Neural networks are computational models inspired by the human brain, consisting of interconnected nodes or "neurons" organized in layers. They process input data by passing it through these layers, where each neuron applies mathematical transformations. Neural networks excel at recognizing patterns, making predictions, and learning from data. They are widely used in tasks such as image recognition, natural language processing, and game playing, forming the backbone of many modern artificial intelligence applications.
Neural networks are computational models inspired by the human brain, consisting of interconnected nodes or "neurons" organized in layers. They process input data by passing it through these layers, where each neuron applies mathematical transformations. Neural networks excel at recognizing patterns, making predictions, and learning from data. They are widely used in tasks such as image recognition, natural language processing, and game playing, forming the backbone of many modern artificial intelligence applications.
What is a neural network?
A neural network is a computational model inspired by the brain, made of interconnected neurons arranged in layers that transform input data into outputs.
What are neurons and layers in a neural network?

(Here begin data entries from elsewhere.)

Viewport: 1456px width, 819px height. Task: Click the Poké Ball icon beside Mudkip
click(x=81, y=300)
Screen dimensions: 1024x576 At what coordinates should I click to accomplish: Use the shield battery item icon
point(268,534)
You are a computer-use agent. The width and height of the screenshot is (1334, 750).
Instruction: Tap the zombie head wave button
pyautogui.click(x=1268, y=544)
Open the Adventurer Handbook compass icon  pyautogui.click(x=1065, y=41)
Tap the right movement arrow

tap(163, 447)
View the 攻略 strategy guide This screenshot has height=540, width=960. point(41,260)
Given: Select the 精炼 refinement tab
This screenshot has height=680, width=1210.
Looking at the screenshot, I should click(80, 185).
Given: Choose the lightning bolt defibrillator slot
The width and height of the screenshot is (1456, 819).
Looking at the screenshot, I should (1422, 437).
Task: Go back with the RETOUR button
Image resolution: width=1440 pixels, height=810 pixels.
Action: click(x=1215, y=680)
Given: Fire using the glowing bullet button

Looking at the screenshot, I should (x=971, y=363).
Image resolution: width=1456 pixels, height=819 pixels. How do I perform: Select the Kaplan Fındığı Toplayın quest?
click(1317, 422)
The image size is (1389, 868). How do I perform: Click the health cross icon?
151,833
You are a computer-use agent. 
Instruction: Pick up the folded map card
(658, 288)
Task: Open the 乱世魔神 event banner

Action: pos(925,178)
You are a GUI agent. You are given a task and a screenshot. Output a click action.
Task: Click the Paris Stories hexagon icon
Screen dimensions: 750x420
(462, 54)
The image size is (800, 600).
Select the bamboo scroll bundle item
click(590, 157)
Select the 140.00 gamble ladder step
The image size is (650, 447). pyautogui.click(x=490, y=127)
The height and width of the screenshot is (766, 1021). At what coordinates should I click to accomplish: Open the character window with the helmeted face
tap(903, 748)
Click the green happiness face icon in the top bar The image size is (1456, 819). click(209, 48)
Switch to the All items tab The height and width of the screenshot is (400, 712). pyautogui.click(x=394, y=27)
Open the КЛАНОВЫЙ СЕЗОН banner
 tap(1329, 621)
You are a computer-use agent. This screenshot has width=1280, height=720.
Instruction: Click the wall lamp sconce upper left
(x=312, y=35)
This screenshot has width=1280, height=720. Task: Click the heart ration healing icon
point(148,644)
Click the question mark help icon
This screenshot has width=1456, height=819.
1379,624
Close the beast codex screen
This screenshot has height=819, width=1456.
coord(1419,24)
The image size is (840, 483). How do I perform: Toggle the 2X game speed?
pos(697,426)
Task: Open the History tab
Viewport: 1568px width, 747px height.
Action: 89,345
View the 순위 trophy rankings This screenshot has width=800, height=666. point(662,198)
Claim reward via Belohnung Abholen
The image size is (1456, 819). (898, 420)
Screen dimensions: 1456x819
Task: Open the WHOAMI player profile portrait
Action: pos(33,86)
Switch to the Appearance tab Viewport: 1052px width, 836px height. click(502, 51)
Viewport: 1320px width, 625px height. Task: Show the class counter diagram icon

Neurons are processing units that perform mathematical transformations. Layers group neurons to process data in steps, typically including input, hidden, and output layers.
How do neural networks recognize patterns?
By passing data through multiple layers with nonlinear transformations, allowing the network to map inputs to meaningful outputs and detect complex patterns.
What does a layer do in a neural network?
A layer takes input from the previous layer, applies transformations, and passes the result to the next layer, enabling hierarchical feature extraction.